Malcolm Gladwell’s Outliers provided fertile ground for our April meeting, but our discussion trended toward validating our respective support systems for our children…providing good parental support seemed to be the tipping point of outlier success for some of the examples in the book.
We began by asking Dan when the hockey star was born. Sure enough, March. And his brother Jeff, only a couple months later. Rob, on the other hand, leading pee-wee scorer, was a December anomaly and Mal, late October. Dan confirmed that the age difference in hockey is real, and most agreed that in other sports early positioning leads to higher expectations and better opportunities from an early age, and continuing right into high school.
But Jeff challenged the premise, and the origin, of Gladwell’s thesis. He just wasn’t picked for the travel team! The pyramid has only so much room at the top.
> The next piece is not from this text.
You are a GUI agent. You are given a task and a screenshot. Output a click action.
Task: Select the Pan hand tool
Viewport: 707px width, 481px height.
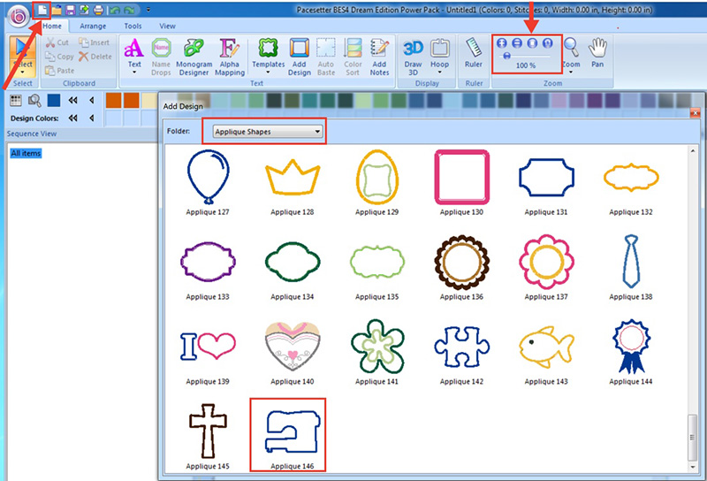[x=598, y=53]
We also challenged the science, and the math of Outliers. It seemed that some of the anecdotes came first, and statistics back-analyzed to prove the initial premise. Indeed, with any situation with multiple variables contributing to a final result, if one set of differentiators (birth months) were removed, the results might change, but there would still be a distribution with only so many winners and so many runners up. What about the runners up? What about all those in the middle 80% of the bell curve?
Outliers is not so much about statistical outliers as explaining the unusual set of circumstances that converge to help the best to the top of the pile. However, the recurring theme of hard work, diligence, hours (10,000 hours if you want to be the best), and support are factors we all have tried to instill in our children. Rob really liked knowing that the Beatles put their 10.000 hours in Hamburg. No wonder they were so great.
As to cultural factors, we all agreed that cultural factors with European or Asian origins tend to dissipate today in America within a generation or two. America may have its own set of cultural influences, but fewer today than in the past, and way fewer than in closed societies such as China.
In spite of some shortcomings, the book forced us to think in new ways about some things: can society help people held back by dysfunctional families? Do we have to accept that the squeaky wheel always gets the grease? Is educational opportunity really a zero sum game (we did not agree on that one). Outliers could have had more statistical math, possibly at the expense of readership, but the understanding of cultural differences helped us get to a better understanding of how important cultural perspectives, communication and access to opportunity are to success in life.
Overall a good book for discussion and understanding how the world’s top performers evolve.